→ What is being asked
Reproduce word for word the items below, beginning at the line that contains "Given: Click the search" and stopping after the line that contains "point(1502,652)". Include both of those lines.
*** Exercise inputs
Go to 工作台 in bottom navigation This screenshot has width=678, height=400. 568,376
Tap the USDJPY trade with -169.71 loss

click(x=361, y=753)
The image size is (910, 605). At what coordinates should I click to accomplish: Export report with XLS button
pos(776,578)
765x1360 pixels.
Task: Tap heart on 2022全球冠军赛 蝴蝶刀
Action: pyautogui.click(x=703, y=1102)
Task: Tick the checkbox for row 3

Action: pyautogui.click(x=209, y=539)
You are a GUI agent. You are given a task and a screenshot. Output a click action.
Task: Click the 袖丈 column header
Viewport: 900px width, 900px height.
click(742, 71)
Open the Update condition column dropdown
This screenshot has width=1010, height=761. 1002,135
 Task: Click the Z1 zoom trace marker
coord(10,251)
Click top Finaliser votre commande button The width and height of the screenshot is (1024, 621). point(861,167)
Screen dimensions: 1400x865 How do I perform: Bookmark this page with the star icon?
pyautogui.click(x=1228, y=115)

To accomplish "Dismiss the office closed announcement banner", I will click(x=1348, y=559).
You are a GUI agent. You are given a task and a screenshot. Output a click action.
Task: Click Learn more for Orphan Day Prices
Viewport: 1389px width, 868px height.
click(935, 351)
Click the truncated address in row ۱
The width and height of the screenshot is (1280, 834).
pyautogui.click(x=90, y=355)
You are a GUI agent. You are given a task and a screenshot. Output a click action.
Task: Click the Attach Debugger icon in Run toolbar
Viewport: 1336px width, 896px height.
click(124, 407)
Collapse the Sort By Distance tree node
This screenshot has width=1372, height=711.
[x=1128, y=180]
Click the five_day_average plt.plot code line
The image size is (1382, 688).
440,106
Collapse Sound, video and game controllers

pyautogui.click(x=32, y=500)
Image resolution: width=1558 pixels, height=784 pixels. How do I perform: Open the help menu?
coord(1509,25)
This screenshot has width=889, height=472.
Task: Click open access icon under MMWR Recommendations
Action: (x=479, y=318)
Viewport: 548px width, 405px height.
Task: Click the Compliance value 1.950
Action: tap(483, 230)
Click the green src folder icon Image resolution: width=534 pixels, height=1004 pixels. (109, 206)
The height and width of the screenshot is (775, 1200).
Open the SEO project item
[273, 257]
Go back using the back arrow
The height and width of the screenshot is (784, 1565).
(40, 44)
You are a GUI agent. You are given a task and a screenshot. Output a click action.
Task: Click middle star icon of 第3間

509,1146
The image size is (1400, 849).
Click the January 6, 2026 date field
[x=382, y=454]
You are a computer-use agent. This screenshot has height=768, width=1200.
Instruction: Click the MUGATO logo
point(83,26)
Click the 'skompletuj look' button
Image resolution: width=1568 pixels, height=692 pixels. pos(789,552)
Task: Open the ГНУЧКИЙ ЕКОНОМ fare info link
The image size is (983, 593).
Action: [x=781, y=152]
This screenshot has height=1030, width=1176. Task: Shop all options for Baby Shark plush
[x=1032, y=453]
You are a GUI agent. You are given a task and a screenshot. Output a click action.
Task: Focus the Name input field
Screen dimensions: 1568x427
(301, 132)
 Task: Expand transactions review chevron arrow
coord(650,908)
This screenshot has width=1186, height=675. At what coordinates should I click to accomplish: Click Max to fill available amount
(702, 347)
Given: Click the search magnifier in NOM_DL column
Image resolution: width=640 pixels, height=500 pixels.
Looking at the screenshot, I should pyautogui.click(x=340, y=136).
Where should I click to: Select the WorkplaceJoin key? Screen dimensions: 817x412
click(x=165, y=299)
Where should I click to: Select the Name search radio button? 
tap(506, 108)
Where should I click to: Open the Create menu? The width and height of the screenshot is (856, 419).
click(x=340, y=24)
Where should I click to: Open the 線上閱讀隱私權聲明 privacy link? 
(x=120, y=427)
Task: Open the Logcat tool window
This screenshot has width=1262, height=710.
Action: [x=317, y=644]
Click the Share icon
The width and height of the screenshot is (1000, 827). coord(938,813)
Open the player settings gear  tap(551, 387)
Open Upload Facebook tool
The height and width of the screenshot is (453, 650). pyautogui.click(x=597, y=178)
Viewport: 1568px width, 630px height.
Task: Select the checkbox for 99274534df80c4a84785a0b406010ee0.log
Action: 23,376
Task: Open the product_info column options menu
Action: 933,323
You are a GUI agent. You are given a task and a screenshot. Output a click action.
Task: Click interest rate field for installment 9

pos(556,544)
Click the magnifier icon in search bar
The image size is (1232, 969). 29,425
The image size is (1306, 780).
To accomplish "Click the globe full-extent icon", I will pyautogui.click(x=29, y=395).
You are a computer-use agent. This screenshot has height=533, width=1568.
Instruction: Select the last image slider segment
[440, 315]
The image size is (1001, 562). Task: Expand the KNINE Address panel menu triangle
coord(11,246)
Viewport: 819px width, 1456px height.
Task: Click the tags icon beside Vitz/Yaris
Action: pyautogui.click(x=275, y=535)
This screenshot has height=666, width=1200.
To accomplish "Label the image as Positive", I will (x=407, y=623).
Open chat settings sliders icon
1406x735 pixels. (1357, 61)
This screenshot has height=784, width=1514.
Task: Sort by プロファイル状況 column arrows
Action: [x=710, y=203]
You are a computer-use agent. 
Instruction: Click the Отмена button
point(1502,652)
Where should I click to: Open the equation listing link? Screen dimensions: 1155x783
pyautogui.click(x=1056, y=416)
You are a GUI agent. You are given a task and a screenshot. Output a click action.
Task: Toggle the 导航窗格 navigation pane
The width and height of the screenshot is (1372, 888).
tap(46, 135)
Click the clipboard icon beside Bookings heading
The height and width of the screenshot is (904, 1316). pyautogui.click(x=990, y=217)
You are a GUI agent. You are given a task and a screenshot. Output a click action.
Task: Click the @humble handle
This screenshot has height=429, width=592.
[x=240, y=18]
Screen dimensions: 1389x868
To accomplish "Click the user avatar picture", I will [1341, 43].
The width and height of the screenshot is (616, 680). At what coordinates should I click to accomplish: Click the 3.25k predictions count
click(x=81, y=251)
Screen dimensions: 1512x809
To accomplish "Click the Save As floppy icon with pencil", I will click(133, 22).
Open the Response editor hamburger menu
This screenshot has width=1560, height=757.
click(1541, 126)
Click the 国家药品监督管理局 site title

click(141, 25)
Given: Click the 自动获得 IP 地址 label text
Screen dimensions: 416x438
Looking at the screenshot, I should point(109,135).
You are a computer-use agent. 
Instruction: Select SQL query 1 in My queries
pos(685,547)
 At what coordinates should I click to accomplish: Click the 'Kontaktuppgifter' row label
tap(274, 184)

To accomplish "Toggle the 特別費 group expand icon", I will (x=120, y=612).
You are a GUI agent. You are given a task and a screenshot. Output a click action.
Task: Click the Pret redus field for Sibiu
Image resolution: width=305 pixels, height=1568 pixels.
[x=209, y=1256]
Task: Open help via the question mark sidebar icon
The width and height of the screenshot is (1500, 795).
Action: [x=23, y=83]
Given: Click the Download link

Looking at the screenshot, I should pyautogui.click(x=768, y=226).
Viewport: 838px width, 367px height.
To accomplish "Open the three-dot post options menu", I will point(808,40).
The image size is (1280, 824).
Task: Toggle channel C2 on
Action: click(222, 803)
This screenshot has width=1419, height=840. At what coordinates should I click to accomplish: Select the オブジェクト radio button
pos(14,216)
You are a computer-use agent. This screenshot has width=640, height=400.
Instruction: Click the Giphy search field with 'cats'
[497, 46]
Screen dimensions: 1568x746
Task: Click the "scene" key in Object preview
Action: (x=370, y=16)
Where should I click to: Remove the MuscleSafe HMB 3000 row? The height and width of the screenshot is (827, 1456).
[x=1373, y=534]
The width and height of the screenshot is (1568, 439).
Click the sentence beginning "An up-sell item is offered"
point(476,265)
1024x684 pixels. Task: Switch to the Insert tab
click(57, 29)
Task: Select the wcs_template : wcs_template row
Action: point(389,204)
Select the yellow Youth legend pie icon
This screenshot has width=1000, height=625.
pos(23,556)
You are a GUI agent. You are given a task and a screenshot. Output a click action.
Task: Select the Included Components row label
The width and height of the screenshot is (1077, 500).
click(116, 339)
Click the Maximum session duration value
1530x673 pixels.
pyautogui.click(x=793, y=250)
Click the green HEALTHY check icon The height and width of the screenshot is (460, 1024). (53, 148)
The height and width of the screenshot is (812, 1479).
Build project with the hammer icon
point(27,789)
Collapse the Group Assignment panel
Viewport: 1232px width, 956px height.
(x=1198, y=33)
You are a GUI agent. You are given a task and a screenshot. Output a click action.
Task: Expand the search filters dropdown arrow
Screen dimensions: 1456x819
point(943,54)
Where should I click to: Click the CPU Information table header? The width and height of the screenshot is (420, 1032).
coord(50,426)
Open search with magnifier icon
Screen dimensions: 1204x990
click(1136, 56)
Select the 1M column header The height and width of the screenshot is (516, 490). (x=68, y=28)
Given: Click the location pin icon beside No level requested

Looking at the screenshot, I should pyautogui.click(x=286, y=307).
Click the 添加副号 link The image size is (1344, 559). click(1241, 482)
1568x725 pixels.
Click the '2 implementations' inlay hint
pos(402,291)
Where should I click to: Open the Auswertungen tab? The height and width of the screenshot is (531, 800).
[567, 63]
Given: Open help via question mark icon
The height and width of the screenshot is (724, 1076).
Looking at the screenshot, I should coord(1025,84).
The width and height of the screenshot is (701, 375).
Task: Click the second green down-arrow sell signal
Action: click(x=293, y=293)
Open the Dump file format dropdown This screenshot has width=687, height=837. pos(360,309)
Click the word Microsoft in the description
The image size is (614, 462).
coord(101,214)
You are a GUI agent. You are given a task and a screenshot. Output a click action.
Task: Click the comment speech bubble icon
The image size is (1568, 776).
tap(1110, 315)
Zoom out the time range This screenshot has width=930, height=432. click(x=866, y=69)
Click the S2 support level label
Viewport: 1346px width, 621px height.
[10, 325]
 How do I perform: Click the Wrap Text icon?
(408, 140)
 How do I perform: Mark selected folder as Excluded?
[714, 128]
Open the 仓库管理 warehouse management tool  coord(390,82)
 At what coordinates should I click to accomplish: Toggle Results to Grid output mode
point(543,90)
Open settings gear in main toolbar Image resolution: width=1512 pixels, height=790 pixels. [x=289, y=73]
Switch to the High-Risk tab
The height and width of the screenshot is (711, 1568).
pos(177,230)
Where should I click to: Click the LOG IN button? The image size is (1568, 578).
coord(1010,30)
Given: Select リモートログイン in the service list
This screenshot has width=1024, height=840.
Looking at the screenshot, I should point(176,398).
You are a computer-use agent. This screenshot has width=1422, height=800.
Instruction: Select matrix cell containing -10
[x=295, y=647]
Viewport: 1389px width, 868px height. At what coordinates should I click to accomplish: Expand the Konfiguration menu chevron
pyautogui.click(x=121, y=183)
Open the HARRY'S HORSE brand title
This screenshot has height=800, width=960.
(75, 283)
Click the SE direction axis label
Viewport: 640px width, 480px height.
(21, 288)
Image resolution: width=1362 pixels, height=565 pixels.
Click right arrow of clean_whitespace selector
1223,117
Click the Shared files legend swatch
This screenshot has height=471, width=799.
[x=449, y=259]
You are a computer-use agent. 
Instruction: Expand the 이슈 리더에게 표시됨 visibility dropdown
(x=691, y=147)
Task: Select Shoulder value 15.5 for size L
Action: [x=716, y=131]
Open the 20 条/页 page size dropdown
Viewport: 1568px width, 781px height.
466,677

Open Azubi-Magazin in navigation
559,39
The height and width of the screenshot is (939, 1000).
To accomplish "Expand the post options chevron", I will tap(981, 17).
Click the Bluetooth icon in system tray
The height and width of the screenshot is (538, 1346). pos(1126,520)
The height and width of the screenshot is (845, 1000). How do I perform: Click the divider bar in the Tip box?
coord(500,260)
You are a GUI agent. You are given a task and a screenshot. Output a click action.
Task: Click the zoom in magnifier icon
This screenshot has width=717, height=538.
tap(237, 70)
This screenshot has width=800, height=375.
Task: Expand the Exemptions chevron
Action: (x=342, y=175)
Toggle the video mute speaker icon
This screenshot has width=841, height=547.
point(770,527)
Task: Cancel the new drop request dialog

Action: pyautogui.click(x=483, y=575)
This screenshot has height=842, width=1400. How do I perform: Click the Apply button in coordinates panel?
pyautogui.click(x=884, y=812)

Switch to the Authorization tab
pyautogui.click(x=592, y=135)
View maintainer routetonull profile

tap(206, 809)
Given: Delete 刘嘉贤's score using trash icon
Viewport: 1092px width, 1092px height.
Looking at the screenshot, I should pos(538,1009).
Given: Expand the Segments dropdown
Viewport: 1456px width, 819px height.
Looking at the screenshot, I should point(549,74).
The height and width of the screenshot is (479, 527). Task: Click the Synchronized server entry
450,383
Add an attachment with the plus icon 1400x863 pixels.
******
→ Result for this task
Given: Click the search magnifier in NOM_DL column
Image resolution: width=640 pixels, height=500 pixels.
Looking at the screenshot, I should pyautogui.click(x=340, y=136).
Where should I click to: Select the WorkplaceJoin key? Screen dimensions: 817x412
click(x=165, y=299)
Where should I click to: Select the Name search radio button? 
tap(506, 108)
Where should I click to: Open the Create menu? The width and height of the screenshot is (856, 419).
click(x=340, y=24)
Where should I click to: Open the 線上閱讀隱私權聲明 privacy link? 
(x=120, y=427)
Task: Open the Logcat tool window
This screenshot has width=1262, height=710.
Action: [x=317, y=644]
Click the Share icon
The width and height of the screenshot is (1000, 827). coord(938,813)
Open the player settings gear  tap(551, 387)
Open Upload Facebook tool
The height and width of the screenshot is (453, 650). pyautogui.click(x=597, y=178)
Viewport: 1568px width, 630px height.
Task: Select the checkbox for 99274534df80c4a84785a0b406010ee0.log
Action: 23,376
Task: Open the product_info column options menu
Action: 933,323
You are a GUI agent. You are given a task and a screenshot. Output a click action.
Task: Click interest rate field for installment 9

pos(556,544)
Click the magnifier icon in search bar
The image size is (1232, 969). 29,425
The image size is (1306, 780).
To accomplish "Click the globe full-extent icon", I will pyautogui.click(x=29, y=395).
You are a computer-use agent. This screenshot has height=533, width=1568.
Instruction: Select the last image slider segment
[440, 315]
The image size is (1001, 562). Task: Expand the KNINE Address panel menu triangle
coord(11,246)
Viewport: 819px width, 1456px height.
Task: Click the tags icon beside Vitz/Yaris
Action: pyautogui.click(x=275, y=535)
This screenshot has height=666, width=1200.
To accomplish "Label the image as Positive", I will (x=407, y=623).
Open chat settings sliders icon
1406x735 pixels. (1357, 61)
This screenshot has height=784, width=1514.
Task: Sort by プロファイル状況 column arrows
Action: [x=710, y=203]
You are a computer-use agent. 
Instruction: Click the Отмена button
point(1502,652)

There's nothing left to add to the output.